**** INPUT RECORDS ****

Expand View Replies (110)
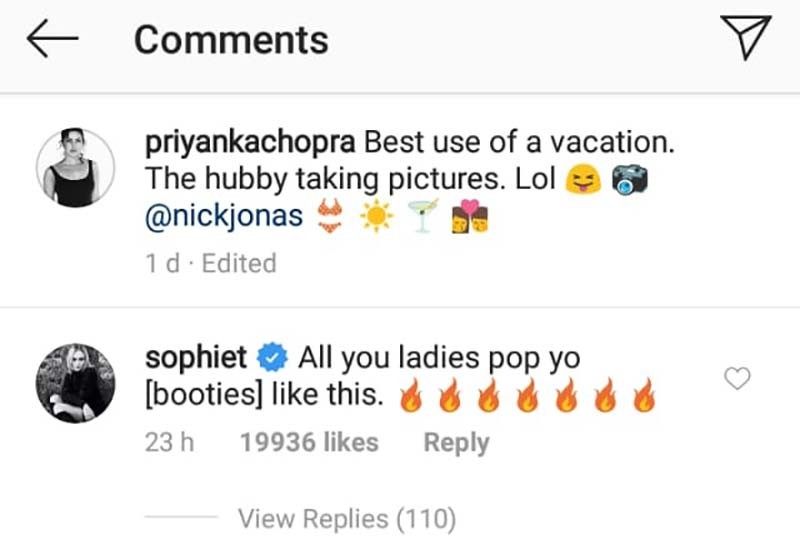800x554 pixels. pyautogui.click(x=347, y=519)
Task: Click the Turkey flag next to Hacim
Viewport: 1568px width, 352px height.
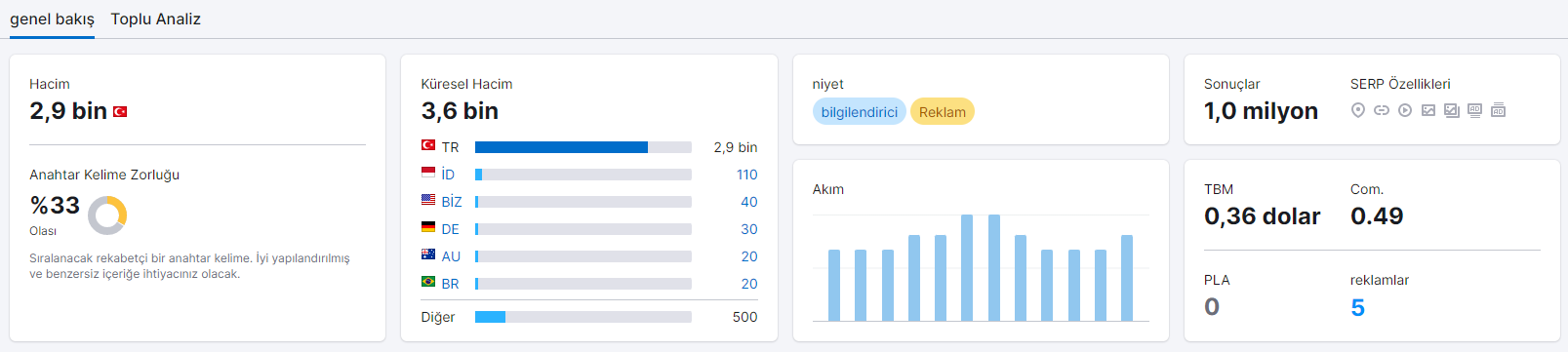Action: click(120, 112)
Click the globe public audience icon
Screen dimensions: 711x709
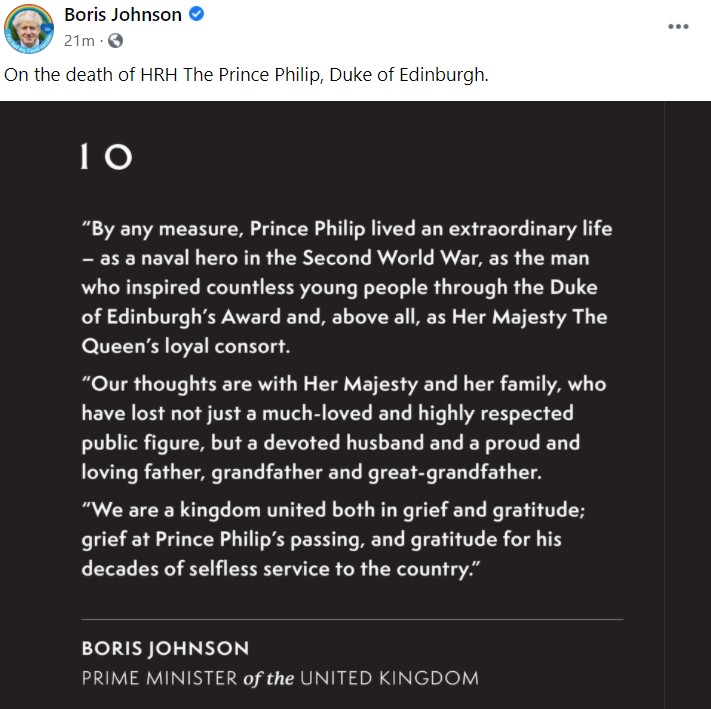[115, 41]
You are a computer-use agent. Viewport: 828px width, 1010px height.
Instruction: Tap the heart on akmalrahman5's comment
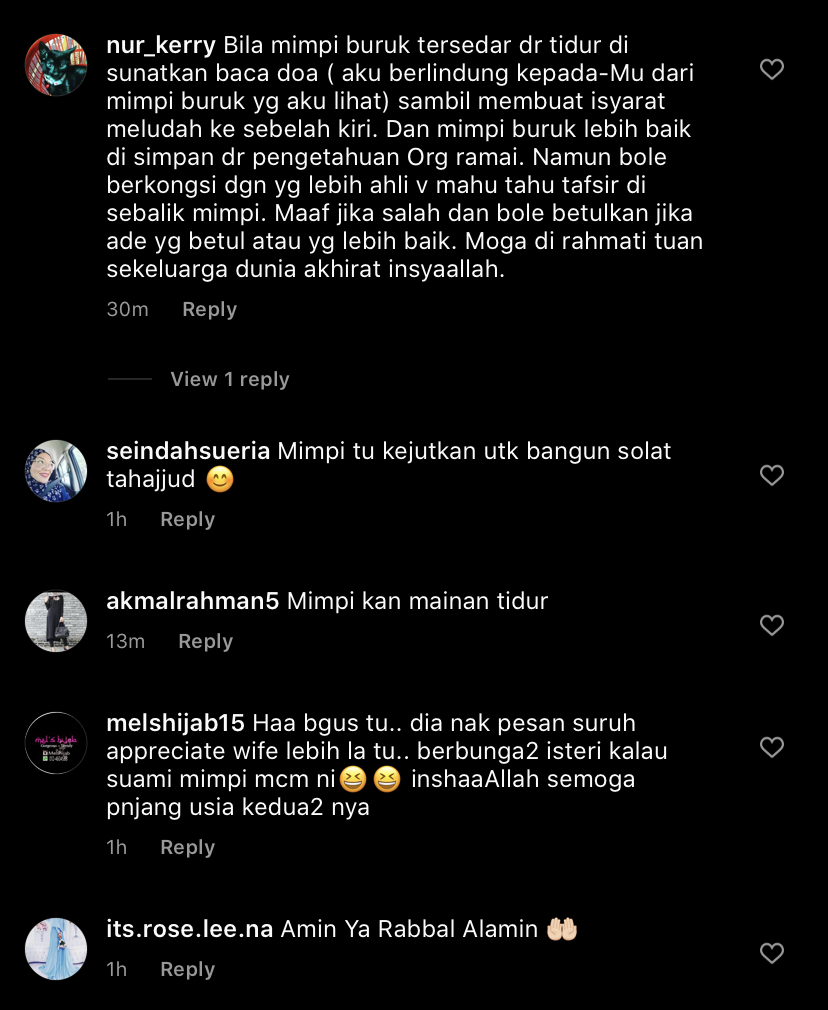pos(771,625)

****

WHAT IS NEEDED: Please copy the text of every item above word for word, leaving out the pictures.

THE OUTPUT:
Expand View Replies (110)
800x554 pixels. pyautogui.click(x=347, y=519)
Task: Click the Turkey flag next to Hacim
Viewport: 1568px width, 352px height.
Action: click(120, 112)
Click the globe public audience icon
Screen dimensions: 711x709
[115, 41]
You are a computer-use agent. Viewport: 828px width, 1010px height.
Instruction: Tap the heart on akmalrahman5's comment
pos(771,625)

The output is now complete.